He said he observed Yechury carefully since the beginning of his political career. “And what I found was a person who was flexible, who listened, who even though he was on the opposite spectrum ideologically, had the ability to understand where we were coming from, and he also allowed us to understand where he was coming from,” he said.
“He was a bridge, in a sense, between certainly the Congress party and other parties in the Indian government (during the UPA rule). There are people who are visible, and they are up front, you see them, and then there is the glue that is not visible, that is hidden, but is actually what holds the structure together,” Gandhi said.
“Mr Yechury was such a figure, who in the INDIA alliance certainly, and the last UPA alliance held the architecture together. And he held the architecture together because he was flexible, because he listened,” he said.
Congress president Mallikarjun Kharge recalled the meetings the CPI(M) leader had held with Sonia Gandhi in shaping the INDIA bloc, and gave him the credit for bringing different parties together.

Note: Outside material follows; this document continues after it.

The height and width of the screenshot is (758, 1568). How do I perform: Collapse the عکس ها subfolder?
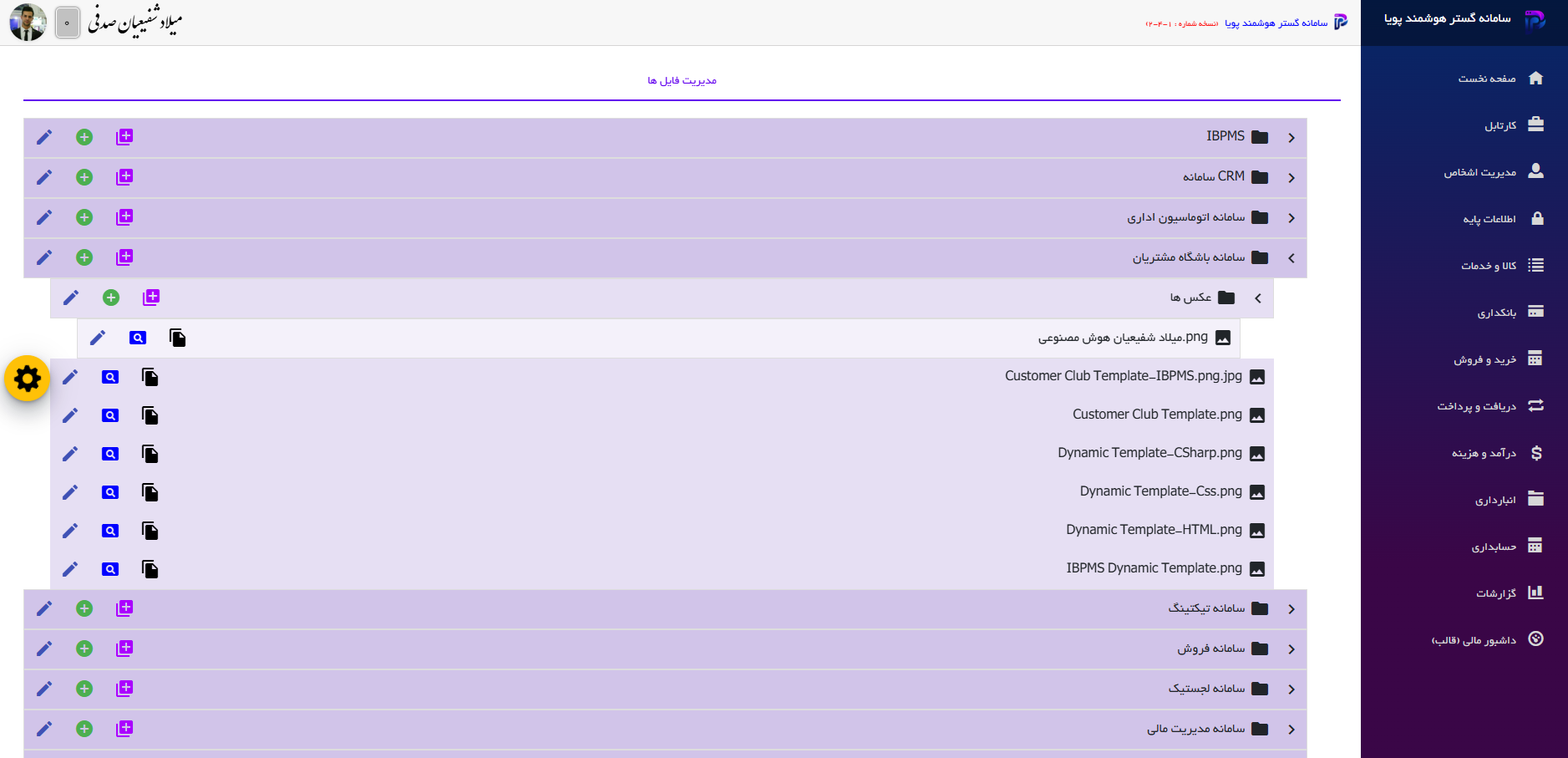click(1258, 298)
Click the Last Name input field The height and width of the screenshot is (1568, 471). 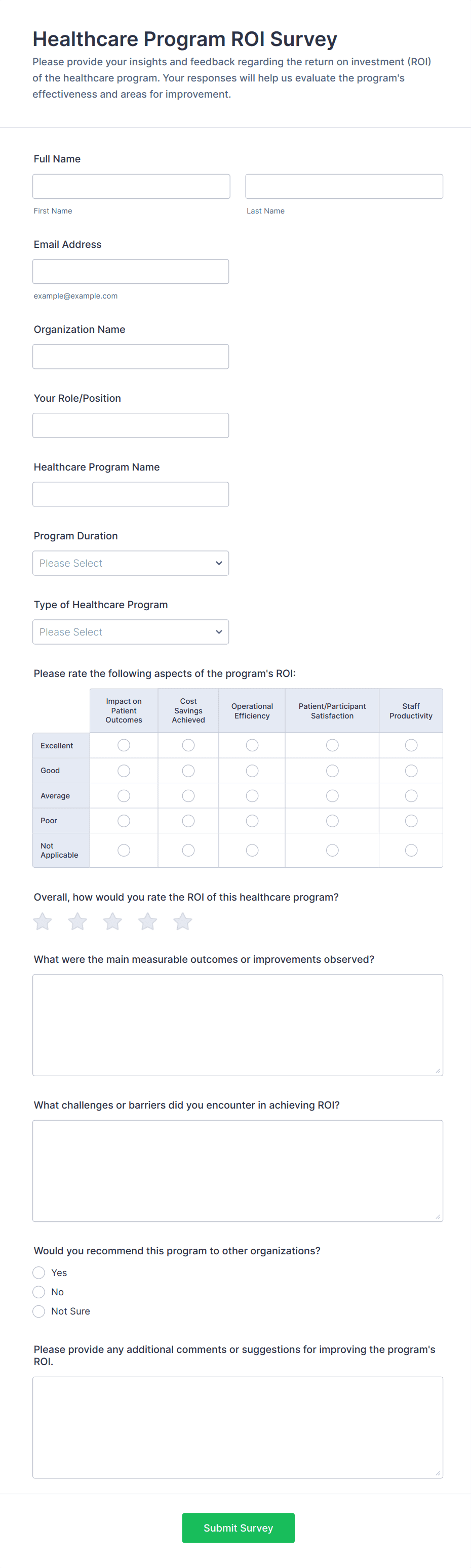coord(344,186)

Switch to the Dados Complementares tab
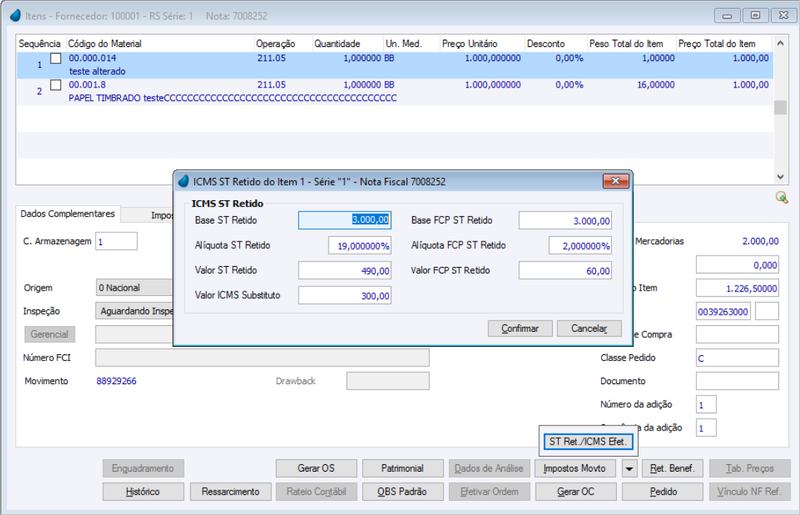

“He had a big role in the formation of the INDIA alliance… Some people tried to take the credit for the formation of the bloc, but the person who wanted the credit ran away,” he said.
He was apparently referring to Bihar Chief Minister Nitish Kumar, who left the India bloc ahead of the Lok Sabha elections.
Jammu and Kashmir National Conference leader Farooq Abdullah recalled the time when the CPI(M) leader and the then West Bengal chief minister Jyoti Basu declined the offer to take the prime ministerial post in the United Front government in 1996.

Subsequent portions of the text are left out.